▶ [ЗАДАНИЕ 1]
Перечислите всех персонажей, которых фрагмент о романах Феррейры называет по имени или прозвищу.
▶ [ЗАДАНИЕ 2]
Из-за чего, согласно фрагменту о романах Феррейры, Каролино пытается ударить ножом своего учителя?
▶ [ЗАДАНИЕ 3]
Продолжите рассуждение о романах Феррейры с того места, где обрывается фрагмент текста.

▶ [ФРАГМЕНТ ТЕКСТА]
Без такого авторского пояснения многое в романах Феррейры кажется непонятным или надуманным. Феррейра дает своему герою познать себя, опираясь на утверждение Сартра о самоценности личности. Но это не перепев, не механический перенос явлений другой культуры. Нет, здесь мы имеем дело с подлинностью усвоения, таким переживанием идей, когда они становятся своими, становятся фактом национальной культуры. Алберто Соарес, осмеливаясь называть простую мысль о «явлении личности собственному „я“», о бесстрашном смотрении внутрь себя, идеей революционной, конечно же, хватал через край, но мысль эта все же могла потревожить и разбудить спящие души в салазаровской Португалии и потому была необходима. В своих учениках Алберто стремился пробудить самостоятельное мышление, заставлял заглянуть в самих себя, содействовал формированию индивидуальности. Последовал деликатный выговор ректора: официально такие методы не запрещены, но будет гораздо лучше, если все останется, как прежде.
Один из учеников — Каролино, по прозвищу Рябенький, — напоминает злую карикатуру на Кириллова из «Бесов» Достоевского. Кириллов, отвергнув бога, утвердившись на полнейшей самостоятельности своего «я», устремился к некоему богоподобию. Рябенький, переиначив мысли своего учителя, тоже возмечтал о богоподобии. Но в отличие от Кириллова, искавшего момент возвышения в акте самоубийства (вместо бога распорядиться своей судьбою), Каролино считает богоподобием право распорядиться чужой жизнью, совершив «философское» убийство. В отличие от Кириллова, который был благороден и высок душой, Каролино мешает свою «философию» с низменными страстями; Кириллов заблуждается красиво, Каролино вызывает у читателя (и у героя романа) чувство гадливости — недаром художник рассыпал угри на его физиономии. Лишь в одном отношении Каролино похож на персонажа Достоевского: замыслы должны быть осуществлены на деле. Он пытается ударить — из ревности и злобной зависти — ножом своего учителя, а кончает тем, что убивает героиню романа.

▶ [ИСХОДНЫЕ ДАННЫЕ]
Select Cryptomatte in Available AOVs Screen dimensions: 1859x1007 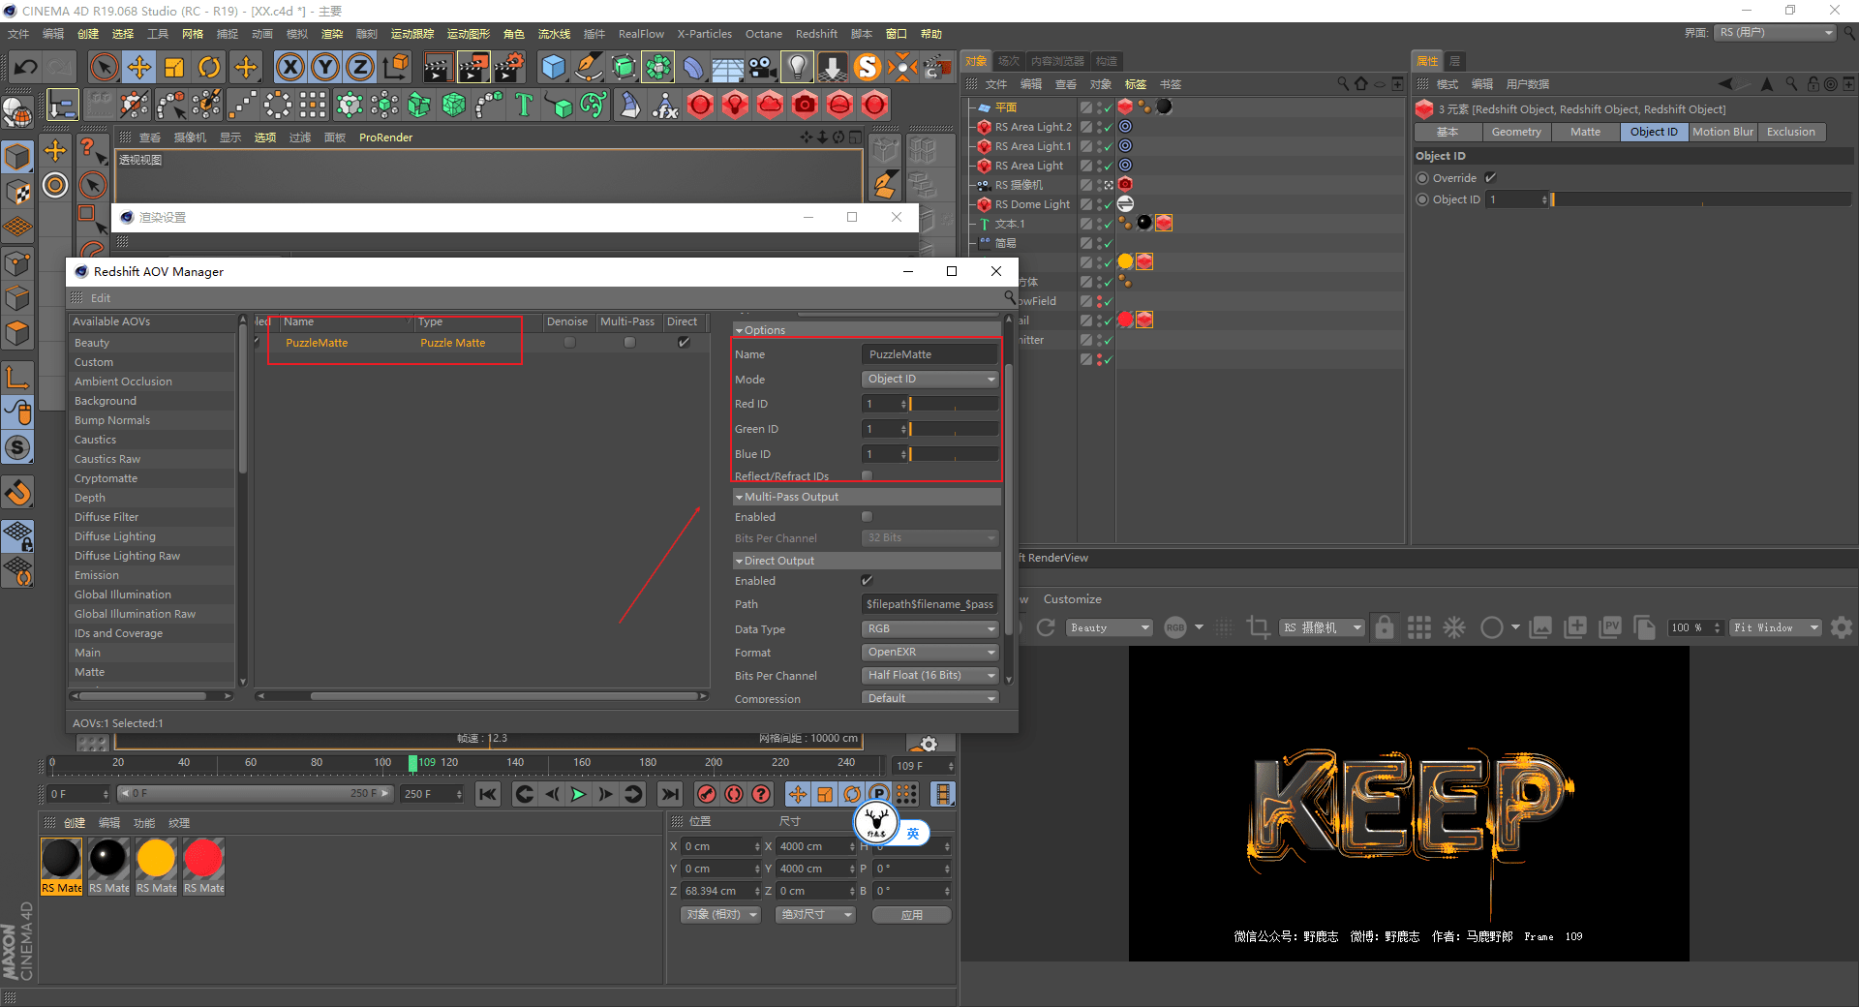(107, 478)
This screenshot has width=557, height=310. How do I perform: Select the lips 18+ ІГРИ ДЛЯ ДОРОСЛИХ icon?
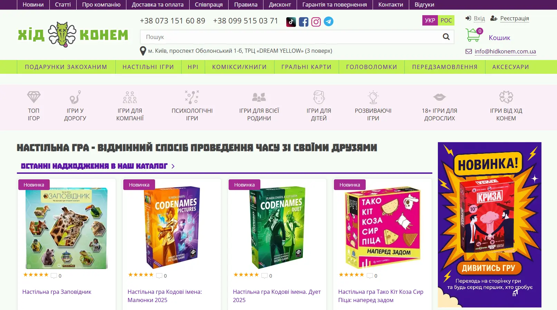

▶ [ИТОГОВЫЙ ОТВЕТ 1]
Алберто Соарес; Каролино (Рябенький); Кириллов.

▶ [ИТОГОВЫЙ ОТВЕТ 2]
Из ревности и злобной зависти.

▶ [ИТОГОВЫЙ ОТВЕТ 3]
С провозглашенным Алберто Соаресом «открытием» своего подлинного «я» связана и другая часть драматического сюжета романа — отношения героя с Софией. София в своей привлекательности и странности выписана тончайшей словесной живописью. Это верно задуманный образ: на фоне задушенной, заболоченной реальности естественно рождаются подобные яростные, слепо стремящиеся к действию характеры. Излить себя целиком пусть в коротком или даже мгновенном, но ослепительном и всепоглощающем чувстве — вот жизненное кредо Софии. Смятенные поиски полноты бытия, заставляющие ее метаться от мужчины к мужчине, неприятие компромиссов — удивительно ли, что провозглашенная скромным учителем латыни необходимость смотреть в тайны и дали своей личности толкнула Софию в объятия Алберто. Однако страсть оказалась поддельной: головной и чисто физической — такой, какая у женщины с характером Софии быстро исчерпывается. За свою ошибку София мстит Алберто предательски и коварно, желая как можно сильнее унизить его. Это особый случай того соединения любви с враждой и борьбой, который так полно исследован Стриндбергом и Гамсуном. София разочаровывается в Алберто и его бесплодной идее, которая, как оказывается, легко вмещается в рамки ненавистных будней. Роман делает понятным превращение жажды жизни в жажду самоуничтожения — и читателю предоставляется решить: не довела ли сама София, дважды безуспешно пытавшаяся уйти из жизни, Рябенького до убийства своим презрением и изменами.
Куда бы ни толкнулся Алберто со своей идеей, повсюду его ждет неудача. Каролино подло извращает ее, София разочаровывается в ней, Ана называет шутовством, Шико пугается, и, наконец, «добряк» ректор, до которого сквозь толщу стен и запертых дверей молниеносно доносятся все сплетни, предлагает Алберто покинуть Эвору подобру-поздорову. Даже брат героя Томас, человек здорового ума и честной души, справедливо подмечая в идее Алберто отзвук эгоцентризма, не хочет понять, что гипертрофированное стремление Алберто утвердить свое «я» имеет историческое основание и оправдание в той выравненности, той стертости личностей, которые принесли с собой столетия спячки, увенчанные «тихим» фашизмом Салазара. Действительность такова, что всякая новая мысль неизбежно оказывается в ней задушенной: Эвора отторгает Алберто с его идеями, подобно тому как организм отторгает инородное тело.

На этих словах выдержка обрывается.